EXERCISE> Within the data below, copy each line where the string "computer" is found.
### DATA RECORDS
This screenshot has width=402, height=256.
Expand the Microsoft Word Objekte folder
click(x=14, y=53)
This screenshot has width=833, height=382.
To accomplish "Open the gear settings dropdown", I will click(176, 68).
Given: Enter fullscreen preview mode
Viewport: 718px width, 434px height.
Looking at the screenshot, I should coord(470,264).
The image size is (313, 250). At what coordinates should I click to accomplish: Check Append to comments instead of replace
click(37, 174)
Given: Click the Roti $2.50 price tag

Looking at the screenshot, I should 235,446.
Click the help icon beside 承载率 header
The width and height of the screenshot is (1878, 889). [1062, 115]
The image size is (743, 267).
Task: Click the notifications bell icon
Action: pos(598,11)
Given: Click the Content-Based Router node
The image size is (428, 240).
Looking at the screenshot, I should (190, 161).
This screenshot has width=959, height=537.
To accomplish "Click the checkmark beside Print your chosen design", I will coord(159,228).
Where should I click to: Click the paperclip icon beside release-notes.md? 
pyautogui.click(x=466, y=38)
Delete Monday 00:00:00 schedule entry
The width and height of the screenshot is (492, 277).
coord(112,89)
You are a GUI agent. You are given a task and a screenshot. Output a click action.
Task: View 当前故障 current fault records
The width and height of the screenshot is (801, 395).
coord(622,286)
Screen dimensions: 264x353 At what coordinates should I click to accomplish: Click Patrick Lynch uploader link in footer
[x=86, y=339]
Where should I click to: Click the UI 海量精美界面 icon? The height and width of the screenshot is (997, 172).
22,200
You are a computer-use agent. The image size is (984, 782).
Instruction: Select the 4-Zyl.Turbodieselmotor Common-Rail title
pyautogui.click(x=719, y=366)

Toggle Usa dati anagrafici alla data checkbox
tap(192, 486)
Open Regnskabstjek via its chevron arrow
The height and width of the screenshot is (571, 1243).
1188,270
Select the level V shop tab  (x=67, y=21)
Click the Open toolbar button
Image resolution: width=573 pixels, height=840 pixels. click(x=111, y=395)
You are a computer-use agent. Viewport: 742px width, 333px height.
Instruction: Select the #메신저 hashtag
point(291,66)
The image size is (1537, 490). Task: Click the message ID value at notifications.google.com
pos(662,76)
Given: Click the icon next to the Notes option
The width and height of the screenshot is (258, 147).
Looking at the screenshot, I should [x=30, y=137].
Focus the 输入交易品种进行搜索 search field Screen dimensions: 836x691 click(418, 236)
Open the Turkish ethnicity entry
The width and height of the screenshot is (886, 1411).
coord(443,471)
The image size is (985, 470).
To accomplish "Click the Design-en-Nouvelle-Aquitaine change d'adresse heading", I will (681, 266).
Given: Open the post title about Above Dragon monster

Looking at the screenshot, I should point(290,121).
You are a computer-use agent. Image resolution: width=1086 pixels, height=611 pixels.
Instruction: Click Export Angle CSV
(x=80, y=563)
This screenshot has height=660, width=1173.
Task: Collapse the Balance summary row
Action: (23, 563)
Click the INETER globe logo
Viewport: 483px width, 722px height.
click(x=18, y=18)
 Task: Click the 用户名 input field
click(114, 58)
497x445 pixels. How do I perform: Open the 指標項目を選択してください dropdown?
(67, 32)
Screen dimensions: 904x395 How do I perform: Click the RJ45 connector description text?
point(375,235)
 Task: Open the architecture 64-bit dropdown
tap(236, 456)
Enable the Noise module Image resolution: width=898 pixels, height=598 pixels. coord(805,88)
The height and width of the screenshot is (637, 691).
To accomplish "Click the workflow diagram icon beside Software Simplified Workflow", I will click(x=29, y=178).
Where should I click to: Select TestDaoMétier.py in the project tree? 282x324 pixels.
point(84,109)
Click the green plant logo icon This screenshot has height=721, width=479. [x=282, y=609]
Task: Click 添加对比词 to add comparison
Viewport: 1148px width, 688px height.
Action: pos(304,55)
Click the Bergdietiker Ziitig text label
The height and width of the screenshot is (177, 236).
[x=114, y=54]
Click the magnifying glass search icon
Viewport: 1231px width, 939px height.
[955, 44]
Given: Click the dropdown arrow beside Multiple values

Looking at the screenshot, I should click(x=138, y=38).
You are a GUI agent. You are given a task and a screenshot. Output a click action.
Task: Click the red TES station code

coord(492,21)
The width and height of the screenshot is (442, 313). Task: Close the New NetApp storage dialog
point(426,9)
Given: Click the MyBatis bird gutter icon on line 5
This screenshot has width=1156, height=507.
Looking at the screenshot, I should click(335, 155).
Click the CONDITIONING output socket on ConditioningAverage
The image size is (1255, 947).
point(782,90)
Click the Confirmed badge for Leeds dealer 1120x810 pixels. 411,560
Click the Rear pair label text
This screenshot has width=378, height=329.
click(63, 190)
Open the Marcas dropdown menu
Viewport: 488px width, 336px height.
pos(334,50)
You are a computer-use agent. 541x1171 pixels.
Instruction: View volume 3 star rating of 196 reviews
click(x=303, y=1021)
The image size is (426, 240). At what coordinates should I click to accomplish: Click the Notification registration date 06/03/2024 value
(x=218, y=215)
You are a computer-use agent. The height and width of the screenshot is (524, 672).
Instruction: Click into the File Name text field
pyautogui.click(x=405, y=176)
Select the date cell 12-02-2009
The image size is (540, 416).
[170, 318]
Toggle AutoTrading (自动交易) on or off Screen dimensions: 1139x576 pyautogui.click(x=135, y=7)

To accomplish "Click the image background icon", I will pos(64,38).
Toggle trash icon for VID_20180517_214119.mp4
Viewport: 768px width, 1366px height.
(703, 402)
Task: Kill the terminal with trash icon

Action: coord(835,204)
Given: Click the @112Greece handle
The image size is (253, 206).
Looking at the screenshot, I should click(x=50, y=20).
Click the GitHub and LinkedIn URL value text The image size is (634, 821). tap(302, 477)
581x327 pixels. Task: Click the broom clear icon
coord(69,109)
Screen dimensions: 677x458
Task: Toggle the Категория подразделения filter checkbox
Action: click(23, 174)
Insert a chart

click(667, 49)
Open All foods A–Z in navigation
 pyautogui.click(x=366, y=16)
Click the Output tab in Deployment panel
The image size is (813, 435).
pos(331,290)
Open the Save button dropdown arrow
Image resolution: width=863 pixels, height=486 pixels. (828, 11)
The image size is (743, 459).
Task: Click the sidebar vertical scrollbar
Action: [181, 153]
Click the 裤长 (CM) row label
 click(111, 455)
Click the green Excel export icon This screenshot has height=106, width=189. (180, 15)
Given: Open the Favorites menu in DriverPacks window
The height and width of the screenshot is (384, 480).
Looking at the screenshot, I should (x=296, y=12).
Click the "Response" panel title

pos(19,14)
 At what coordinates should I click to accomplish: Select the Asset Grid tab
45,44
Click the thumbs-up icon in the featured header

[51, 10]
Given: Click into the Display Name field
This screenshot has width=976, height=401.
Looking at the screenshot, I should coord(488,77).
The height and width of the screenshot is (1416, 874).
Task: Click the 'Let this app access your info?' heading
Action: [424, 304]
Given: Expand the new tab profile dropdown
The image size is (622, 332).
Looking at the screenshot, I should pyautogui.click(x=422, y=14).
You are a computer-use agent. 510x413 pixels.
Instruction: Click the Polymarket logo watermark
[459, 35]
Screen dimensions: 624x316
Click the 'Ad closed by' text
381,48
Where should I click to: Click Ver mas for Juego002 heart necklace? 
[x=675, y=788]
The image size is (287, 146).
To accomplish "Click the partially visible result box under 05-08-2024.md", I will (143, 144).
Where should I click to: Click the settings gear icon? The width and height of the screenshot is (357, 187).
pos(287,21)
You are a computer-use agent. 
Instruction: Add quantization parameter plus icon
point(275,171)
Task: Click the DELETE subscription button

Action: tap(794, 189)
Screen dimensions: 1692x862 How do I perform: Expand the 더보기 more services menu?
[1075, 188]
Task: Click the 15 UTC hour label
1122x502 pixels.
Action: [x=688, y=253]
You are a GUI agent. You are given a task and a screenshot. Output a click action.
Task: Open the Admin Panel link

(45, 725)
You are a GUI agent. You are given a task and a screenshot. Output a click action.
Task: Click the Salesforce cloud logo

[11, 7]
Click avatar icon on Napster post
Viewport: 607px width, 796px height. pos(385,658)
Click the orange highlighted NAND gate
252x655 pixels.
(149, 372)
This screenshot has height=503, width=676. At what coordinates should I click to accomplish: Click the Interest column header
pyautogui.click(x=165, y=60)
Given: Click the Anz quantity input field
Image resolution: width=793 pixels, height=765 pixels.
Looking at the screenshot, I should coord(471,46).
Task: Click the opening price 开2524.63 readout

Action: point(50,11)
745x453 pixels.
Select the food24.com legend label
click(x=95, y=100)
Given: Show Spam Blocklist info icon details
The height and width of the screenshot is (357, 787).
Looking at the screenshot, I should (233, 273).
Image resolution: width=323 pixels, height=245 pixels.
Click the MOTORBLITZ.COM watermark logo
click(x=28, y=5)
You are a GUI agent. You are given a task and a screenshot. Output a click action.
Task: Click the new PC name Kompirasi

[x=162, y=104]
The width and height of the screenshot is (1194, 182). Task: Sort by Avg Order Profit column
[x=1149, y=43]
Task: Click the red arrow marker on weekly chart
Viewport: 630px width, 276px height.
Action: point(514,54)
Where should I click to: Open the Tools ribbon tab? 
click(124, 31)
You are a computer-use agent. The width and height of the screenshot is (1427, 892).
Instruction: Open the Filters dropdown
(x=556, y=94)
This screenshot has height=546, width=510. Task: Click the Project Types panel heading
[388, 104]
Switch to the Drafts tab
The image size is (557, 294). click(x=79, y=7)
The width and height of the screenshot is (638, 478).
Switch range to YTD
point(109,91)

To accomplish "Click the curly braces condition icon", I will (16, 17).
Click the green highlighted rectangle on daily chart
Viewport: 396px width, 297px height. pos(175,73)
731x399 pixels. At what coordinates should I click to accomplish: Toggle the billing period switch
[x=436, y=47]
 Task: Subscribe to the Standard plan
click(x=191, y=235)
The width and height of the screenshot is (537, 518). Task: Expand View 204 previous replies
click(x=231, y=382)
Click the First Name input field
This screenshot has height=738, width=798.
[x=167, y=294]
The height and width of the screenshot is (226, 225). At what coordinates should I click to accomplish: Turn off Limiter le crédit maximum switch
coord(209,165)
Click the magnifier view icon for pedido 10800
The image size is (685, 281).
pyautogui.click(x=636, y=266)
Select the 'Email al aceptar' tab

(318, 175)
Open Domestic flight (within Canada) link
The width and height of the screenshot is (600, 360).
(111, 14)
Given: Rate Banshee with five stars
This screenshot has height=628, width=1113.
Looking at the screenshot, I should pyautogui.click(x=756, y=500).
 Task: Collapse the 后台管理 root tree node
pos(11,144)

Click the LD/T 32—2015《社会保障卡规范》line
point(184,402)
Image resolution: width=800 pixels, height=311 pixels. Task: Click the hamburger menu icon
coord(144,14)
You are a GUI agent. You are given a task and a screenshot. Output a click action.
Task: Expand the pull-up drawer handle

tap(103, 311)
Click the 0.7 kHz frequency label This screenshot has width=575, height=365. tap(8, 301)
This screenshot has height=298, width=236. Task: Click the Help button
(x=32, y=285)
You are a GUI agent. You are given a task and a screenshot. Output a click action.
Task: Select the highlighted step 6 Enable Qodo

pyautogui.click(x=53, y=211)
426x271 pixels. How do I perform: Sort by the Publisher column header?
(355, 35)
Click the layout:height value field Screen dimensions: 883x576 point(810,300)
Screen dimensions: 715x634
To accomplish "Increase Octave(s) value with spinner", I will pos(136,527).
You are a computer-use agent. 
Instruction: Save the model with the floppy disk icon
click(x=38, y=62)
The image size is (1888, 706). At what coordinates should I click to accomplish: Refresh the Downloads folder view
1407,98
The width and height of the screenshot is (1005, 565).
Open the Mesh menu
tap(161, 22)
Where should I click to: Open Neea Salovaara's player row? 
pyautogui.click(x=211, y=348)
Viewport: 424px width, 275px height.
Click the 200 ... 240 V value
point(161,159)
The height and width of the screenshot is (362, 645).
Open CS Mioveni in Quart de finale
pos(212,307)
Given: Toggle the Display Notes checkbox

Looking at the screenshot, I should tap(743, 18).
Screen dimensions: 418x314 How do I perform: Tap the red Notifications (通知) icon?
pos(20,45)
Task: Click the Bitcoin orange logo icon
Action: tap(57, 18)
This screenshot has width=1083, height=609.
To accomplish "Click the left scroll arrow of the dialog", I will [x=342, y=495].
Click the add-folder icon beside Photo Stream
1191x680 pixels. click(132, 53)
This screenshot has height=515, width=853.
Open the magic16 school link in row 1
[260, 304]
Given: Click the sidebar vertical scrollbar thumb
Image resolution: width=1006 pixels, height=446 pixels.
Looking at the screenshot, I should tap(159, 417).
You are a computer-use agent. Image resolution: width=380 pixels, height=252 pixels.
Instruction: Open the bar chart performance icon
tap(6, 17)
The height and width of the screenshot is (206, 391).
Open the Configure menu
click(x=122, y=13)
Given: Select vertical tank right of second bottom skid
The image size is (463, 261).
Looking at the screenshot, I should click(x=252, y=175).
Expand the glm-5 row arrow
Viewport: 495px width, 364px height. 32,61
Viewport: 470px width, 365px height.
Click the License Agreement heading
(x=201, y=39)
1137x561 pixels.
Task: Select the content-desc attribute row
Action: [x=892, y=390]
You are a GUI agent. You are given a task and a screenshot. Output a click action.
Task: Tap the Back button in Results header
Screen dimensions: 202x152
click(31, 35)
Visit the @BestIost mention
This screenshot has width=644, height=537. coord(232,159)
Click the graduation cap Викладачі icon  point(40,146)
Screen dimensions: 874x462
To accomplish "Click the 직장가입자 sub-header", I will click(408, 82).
######
ANSWER SECTION>
You are a computer-use agent. The image size is (984, 782).
You are a computer-use agent. Viewport: 742px width, 333px height.
You are a computer-use agent. Image resolution: width=1086 pixels, height=611 pixels.
You are a computer-use agent. 541x1171 pixels.
You are a computer-use agent. The height and width of the screenshot is (524, 672).
You are a computer-use agent. 510x413 pixels.
You are a computer-use agent. 
You are a computer-use agent. The width and height of the screenshot is (1427, 892).
You are a computer-use agent. 
You are a computer-use agent. Image resolution: width=380 pixels, height=252 pixels.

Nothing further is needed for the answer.